Discussion of computer chess matches and engine tournaments.

Moderators: hgm, Rebel, chrisw

Gusev
Posts: 1476
Joined: Mon Jan 28, 2013 2:51 pm

Re: School of Bullet Fish

Post by Gusev »

Adam Hair wrote:
Gusev wrote:There is nothing wrong with boundary testing. We take an edge case (100% CPU load), we test it. Some engines handle it more gracefully than others. There were no crashes in this tournament, mind you.
jhellis3 wrote:.... You don't even understand why what you did is wrong. I guess there is no hope for a productive conversation. Ah well, carry on with your "tests"....
I don't understand the purpose of the test. What was learnt here?
Let me elaborate.

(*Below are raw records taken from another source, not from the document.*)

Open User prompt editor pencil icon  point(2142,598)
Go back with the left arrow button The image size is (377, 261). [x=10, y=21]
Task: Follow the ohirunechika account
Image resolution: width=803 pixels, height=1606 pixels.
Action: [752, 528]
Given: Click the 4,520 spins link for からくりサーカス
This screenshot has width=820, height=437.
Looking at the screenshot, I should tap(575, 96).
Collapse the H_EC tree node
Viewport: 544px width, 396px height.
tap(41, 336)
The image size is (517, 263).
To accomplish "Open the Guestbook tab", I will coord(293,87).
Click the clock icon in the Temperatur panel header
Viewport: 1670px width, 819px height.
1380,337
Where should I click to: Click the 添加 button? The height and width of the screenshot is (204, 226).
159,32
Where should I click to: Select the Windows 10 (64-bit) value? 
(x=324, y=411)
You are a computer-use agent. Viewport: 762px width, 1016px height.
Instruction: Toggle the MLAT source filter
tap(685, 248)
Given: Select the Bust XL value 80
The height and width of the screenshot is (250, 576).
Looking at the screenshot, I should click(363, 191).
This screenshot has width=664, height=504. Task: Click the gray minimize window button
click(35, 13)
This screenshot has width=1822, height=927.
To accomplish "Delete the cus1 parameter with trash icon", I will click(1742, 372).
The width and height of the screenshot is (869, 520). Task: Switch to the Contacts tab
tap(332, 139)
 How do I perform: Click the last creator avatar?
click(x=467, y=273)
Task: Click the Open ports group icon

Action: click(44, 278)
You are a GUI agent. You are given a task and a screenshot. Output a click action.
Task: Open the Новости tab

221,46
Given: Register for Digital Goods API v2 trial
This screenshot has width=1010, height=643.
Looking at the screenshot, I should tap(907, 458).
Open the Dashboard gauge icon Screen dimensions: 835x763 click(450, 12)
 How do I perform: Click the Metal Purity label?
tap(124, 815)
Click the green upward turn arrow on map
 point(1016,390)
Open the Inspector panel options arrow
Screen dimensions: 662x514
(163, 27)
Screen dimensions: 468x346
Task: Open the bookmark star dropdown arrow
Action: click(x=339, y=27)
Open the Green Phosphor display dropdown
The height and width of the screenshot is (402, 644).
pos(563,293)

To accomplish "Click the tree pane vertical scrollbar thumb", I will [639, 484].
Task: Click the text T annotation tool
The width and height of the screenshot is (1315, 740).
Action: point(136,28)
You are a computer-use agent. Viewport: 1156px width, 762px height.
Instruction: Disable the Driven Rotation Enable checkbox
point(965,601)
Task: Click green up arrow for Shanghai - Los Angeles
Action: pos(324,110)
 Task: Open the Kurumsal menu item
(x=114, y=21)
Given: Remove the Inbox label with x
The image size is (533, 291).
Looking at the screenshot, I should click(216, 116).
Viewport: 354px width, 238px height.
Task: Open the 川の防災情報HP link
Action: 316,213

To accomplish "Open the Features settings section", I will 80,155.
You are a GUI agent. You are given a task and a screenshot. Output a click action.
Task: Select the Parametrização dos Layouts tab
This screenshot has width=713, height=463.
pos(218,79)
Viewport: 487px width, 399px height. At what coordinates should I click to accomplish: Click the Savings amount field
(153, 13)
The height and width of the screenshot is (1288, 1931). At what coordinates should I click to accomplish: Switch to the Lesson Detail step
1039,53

Here's the statistics of time forfeits (out of 42 games that each engine played).

Code: Select all

1. Houdini 5 - 4
2. McBrain 2.6 - 4
3. McBrain 2.5 - 5
4. Cfish 2017-07-20 - 6
5. SugaR XPro 1.0e - 9
6. Raubfisch ME262_GTZ14c - 6
7. BrainFish 170709 - 10
8. Symphysodon 220517 - 9
9. Stockfish 170715 - 9
10. AsmFish 2017-07-10 - 12
11. Nayeem 10.1 - 7
12. Corchess 1.8 - 12
13. Deep Shredder 13 - 7
14. Booot 6.2 - 0
15. Seagull - 3
16. Gull 3.1 - 2
17. Fizbo 1.9 - 0
18. Andscacs 0.91 - 7
19. Fire 5 - 0
20. Ivanhoe 1945a - 0
21. Komodo 11.2 - 14
22. Sting SF 8.5 - 19
Some engines handle the heat better in my kitchen. Not necessarily the ones that are better at LTC. (In addition to the time forfeits, Houdini 5 lost 2 games for illegal moves.) Overall, 145 games out of 462 terminated due to time forfeits. That's 31.4%, almost a third. Some engines did not play as well as others, yet did not allow any time forfeits under these strenuous conditions (Booot 6.2, Fizbo 1.9, Fire 5, and Ivanhoe 1945a). Finally, considering that Houdini 5 allowed a comparable number of forfeits (+2 illegal moves) to McBrain 2.6, McBrain 2.5, and Cfish that finished next, we can agree that H5 is the king of the extreme bullet.
Gusev
Posts: 1476
Joined: Mon Jan 28, 2013 2:51 pm

Re: School of Bullet Fish

Post by Gusev »

These results cannot be meaningless. Indeed, each engine played 42 games in this tournament. And the number 42, as you may know, is the "Answer to the Ultimate Question of Life, the Universe, and Everything". :D
jhellis3 wrote:
There is nothing wrong with boundary testing. We take an edge case (100% CPU load), we test it. Some engines handle it more gracefully than others. There were no crashes in this tournament, mind you.
Nope, you missed the point yet again... attempt number 3 on why the results are meaningless?